Isichei was born Elizabeth Mary Allo in Tauranga, New Zealand, on 22 March 1939, the daughter of Albert (an agricultural scientist) and Lorna Allo.[2][3] She was educated at Tauranga College, and attained the highest marks in New Zealand in the 1955 university entrance scholarship examinations.[4] She went on to study at the University of Canterbury, from where she graduated with a Bachelor of Arts degree in 1960 and won a senior university scholarship.[5][6] She then completed a Master of Arts with first-class honours in history at Victoria University of Wellington in 1961.[2] Her honours thesis formed the basis of her book, Political Thinking and Social Experience, published in 1964.[7] She won a Commonwealth Scholarship and, after a brief period as a temporary assistant lecturer in history at the University of Canterbury, undertook doctoral studies at Nuffield College, Oxford.[8][9] Her DPhil thesis, completed in 1967, was titled Quakers and society in Victorian England.[10]
At Oxford, Allo met Peter Isichei, a chemical pathologist. The couple became engaged in 1963,[11] and married on 23 July 1964, going on to have five children.[2][9]

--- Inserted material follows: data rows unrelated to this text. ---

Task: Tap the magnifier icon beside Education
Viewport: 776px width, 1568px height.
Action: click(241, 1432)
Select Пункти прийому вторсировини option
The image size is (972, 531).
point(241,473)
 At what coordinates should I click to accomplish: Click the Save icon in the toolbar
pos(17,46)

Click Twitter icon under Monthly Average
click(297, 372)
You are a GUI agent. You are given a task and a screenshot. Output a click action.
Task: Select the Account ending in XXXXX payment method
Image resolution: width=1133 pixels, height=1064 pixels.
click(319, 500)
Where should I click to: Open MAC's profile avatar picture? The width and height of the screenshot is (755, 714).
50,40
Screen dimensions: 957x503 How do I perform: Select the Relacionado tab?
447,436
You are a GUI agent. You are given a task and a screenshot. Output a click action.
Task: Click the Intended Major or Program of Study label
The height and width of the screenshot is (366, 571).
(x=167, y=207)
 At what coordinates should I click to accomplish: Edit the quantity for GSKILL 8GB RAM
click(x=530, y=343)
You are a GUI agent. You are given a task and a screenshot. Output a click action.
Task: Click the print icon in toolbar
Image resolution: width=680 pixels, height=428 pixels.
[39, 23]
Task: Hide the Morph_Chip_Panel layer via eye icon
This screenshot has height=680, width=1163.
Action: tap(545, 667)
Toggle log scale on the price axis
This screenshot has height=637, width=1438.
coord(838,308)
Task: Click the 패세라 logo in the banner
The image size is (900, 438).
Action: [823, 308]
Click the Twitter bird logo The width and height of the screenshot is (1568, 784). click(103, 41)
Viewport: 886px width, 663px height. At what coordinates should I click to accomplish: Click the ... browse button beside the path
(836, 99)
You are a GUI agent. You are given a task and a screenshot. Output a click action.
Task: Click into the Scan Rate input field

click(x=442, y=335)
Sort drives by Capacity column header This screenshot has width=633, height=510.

Elizabeth Isichei was a professor in the Department of History at the University of Jos in Nigeria from 1976, and was general editor for Jos Oral History and Literature Texts.[2] She has said that having both a family and career "would not have been possible if my husband had not gone to any lengths to help and encourage me".[9] She was a visiting fellow at the University of Canterbury in 1984,[9] and in 1992 was appointed a professor of religious studies at the University of Otago.[12][13] On her retirement from Otago in 2006, she was accorded the title of professor emeritus.[13]
Before going to Oxford in 1962, Allo established a reputation as a poet, with her work appearing in publications including the Listener, Landfall, Comment and the Poetry Yearbook.[18] She returned to poetry in the 1990s, and her poems were published in the Listener, Winterspin, and various anthologies,[18] as well as her own published collections.[19]